Posted on Categories Climate Change & EnergyTags , ,

1 in 3 Americans now ‘alarmed’ by climate change. Why aren’t our leaders?

LOS ANGELES TIMES EDITORIAL BOARD

New results from a long-running public opinion survey show that about 1 in 3 Americans is now “alarmed” by global warming. Is it any wonder, given the horrific onslaught of fires, floods, heat waves and other climate disasters we’ve experienced in the last year alone?

The share of the U.S. adult population alarmed by global warming nearly doubled over the last five years from 18% to an all-time high of 33%, with about half of that increase occurring between December 2020 and September 2021, researchers with Yale University and George Mason University reported Wednesday as part of a twice-a-year nationwide survey. About 59% of Americans are either “alarmed” or “concerned” about climate change and overall are becoming more engaged and supportive of policies to reduce planet-warming pollution.

The shift in public opinion is surely being driven by experience. A recent Washington Post analysis found that more than 40% of Americans live in a county that was hit by climate-related disasters in 2021 — extremes that will get worse as the greenhouse gas-fueled rise in temperatures continues.

§ **Data provided**:
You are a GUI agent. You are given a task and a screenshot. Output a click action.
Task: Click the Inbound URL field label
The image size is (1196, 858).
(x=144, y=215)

* * *

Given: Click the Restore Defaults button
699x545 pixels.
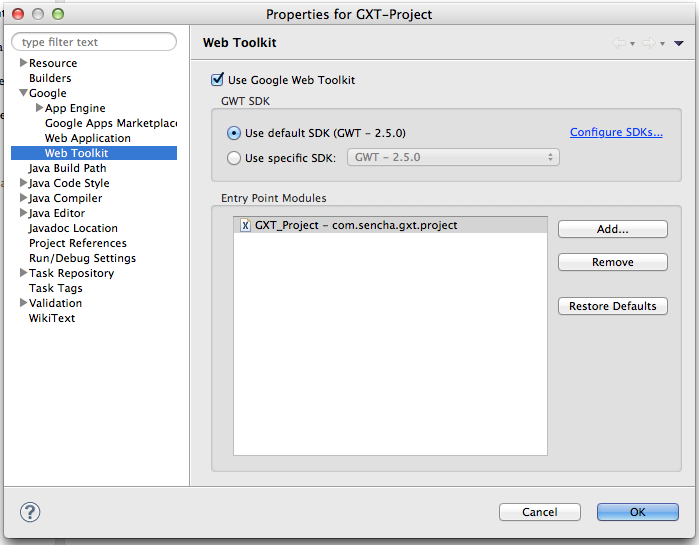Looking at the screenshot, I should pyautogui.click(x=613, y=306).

§ **Work request**: Continue the editorial about Americans' growing alarm over climate change, starting after its last sentence.

§ **Exercise output**:
But what should alarm us even more is how out of step our government remains with Americans’ fast-evolving views on climate change, and how little state and federal leaders have done in the face of an escalating emergency. Instead of acting decisively to slash emissions, switch to renewable energy and phase out fossil fuel production, our government is still stuck in the mud, even as U.S. greenhouse gas emissions roar back after a pandemic-induced lull.

President Biden’s Build Back Better bill includes $555 billion for renewable energy and clean transportation and would be the nation’s biggest step ever to fight climate change, but it remains stalled in Congress. California, despite its reputation as an environmental champion, is not on track to meet its greenhouse gas reduction goals, targets that are themselves inadequate and now lag behind other states and countries. The state Legislature, meanwhile, has failed to advance ambitious and necessary climate legislation, including measures to set more stringent emissions reduction goals and begin phasing out oil drilling, a transition that will both help the planet and protect communities of color that are hit hardest by fossil fuel pollution and suffer outsize health damage.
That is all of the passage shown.